Set down the lines below exactly as they stand, please. Go from the first through the one containing "Learner FAQs (295, 2273)".

** Source records follows **

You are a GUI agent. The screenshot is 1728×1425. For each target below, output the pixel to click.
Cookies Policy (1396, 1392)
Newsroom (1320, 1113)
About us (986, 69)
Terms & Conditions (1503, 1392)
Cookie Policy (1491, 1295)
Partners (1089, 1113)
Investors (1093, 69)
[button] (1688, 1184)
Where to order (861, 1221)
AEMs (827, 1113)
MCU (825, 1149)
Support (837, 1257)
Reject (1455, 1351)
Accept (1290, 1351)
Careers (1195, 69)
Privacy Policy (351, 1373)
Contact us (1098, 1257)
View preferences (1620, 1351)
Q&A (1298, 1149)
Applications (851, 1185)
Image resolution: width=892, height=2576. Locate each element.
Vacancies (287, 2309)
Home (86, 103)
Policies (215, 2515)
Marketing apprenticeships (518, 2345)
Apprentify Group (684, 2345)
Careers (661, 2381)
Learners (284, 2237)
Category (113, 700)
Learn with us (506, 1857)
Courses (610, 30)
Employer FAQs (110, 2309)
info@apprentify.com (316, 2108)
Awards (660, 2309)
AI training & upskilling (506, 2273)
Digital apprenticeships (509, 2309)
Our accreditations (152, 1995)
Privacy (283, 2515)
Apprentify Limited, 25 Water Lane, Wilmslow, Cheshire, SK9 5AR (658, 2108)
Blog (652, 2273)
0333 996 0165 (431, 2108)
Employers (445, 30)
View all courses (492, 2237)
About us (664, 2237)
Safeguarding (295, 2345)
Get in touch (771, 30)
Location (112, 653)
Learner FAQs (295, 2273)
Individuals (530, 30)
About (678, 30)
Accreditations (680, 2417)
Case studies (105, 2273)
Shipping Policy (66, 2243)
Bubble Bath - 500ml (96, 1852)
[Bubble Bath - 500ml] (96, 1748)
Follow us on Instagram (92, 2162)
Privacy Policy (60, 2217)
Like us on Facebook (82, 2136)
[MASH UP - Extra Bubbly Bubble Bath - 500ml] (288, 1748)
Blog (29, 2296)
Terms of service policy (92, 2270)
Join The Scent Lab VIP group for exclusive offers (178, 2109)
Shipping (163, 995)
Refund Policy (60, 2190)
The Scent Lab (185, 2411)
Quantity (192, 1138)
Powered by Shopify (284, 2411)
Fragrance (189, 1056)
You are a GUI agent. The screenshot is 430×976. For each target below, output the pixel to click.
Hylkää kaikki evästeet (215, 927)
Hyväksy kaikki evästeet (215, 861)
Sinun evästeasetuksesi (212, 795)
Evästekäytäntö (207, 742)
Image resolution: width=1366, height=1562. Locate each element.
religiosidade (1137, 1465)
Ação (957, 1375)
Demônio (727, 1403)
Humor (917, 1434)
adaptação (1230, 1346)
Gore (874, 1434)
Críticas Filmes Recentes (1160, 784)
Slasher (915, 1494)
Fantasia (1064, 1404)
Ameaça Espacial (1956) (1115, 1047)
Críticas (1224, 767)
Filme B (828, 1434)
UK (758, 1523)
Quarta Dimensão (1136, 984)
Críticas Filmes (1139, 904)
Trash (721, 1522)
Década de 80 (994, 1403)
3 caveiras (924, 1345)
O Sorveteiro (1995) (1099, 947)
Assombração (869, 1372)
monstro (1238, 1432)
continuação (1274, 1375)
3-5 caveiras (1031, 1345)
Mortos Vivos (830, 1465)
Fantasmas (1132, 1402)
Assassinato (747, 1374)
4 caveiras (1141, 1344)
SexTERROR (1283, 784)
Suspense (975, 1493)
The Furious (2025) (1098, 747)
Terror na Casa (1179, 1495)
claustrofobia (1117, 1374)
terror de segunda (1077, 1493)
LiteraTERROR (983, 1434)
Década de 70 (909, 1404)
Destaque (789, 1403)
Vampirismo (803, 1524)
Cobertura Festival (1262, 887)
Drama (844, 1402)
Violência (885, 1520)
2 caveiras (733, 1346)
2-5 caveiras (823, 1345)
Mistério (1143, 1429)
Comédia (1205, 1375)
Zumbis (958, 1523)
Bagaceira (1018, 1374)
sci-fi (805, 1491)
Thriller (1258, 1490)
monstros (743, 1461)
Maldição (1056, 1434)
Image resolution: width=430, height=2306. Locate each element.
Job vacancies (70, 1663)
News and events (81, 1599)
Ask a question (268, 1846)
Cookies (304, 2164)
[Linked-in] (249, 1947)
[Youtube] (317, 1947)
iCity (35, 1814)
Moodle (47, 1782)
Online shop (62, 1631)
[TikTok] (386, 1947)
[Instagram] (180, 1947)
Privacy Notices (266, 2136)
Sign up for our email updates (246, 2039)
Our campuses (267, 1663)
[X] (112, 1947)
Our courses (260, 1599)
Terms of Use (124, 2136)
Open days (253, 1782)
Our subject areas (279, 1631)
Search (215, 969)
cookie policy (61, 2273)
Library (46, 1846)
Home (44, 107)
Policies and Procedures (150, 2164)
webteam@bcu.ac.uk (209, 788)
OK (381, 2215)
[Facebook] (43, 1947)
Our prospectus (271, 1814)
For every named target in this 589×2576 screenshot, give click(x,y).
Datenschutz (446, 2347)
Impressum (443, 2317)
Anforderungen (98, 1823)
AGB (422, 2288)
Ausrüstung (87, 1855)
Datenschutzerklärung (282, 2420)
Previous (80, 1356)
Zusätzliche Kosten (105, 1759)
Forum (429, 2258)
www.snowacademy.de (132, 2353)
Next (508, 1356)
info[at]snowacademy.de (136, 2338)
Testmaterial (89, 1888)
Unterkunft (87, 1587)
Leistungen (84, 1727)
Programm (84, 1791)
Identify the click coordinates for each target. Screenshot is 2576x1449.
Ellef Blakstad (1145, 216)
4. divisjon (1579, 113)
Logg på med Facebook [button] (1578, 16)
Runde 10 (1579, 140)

** End of Source records **

■ Solution for this task
You are a GUI agent. The screenshot is 1728×1425. For each target below, output the pixel to click.
Cookies Policy (1396, 1392)
Newsroom (1320, 1113)
About us (986, 69)
Terms & Conditions (1503, 1392)
Cookie Policy (1491, 1295)
Partners (1089, 1113)
Investors (1093, 69)
[button] (1688, 1184)
Where to order (861, 1221)
AEMs (827, 1113)
MCU (825, 1149)
Support (837, 1257)
Reject (1455, 1351)
Accept (1290, 1351)
Careers (1195, 69)
Privacy Policy (351, 1373)
Contact us (1098, 1257)
View preferences (1620, 1351)
Q&A (1298, 1149)
Applications (851, 1185)
Image resolution: width=892, height=2576. Locate each element.
Vacancies (287, 2309)
Home (86, 103)
Policies (215, 2515)
Marketing apprenticeships (518, 2345)
Apprentify Group (684, 2345)
Careers (661, 2381)
Learners (284, 2237)
Category (113, 700)
Learn with us (506, 1857)
Courses (610, 30)
Employer FAQs (110, 2309)
info@apprentify.com (316, 2108)
Awards (660, 2309)
AI training & upskilling (506, 2273)
Digital apprenticeships (509, 2309)
Our accreditations (152, 1995)
Privacy (283, 2515)
Apprentify Limited, 25 Water Lane, Wilmslow, Cheshire, SK9 5AR (658, 2108)
Blog (652, 2273)
0333 996 0165 (431, 2108)
Employers (445, 30)
View all courses (492, 2237)
About us (664, 2237)
Safeguarding (295, 2345)
Get in touch (771, 30)
Location (112, 653)
Learner FAQs (295, 2273)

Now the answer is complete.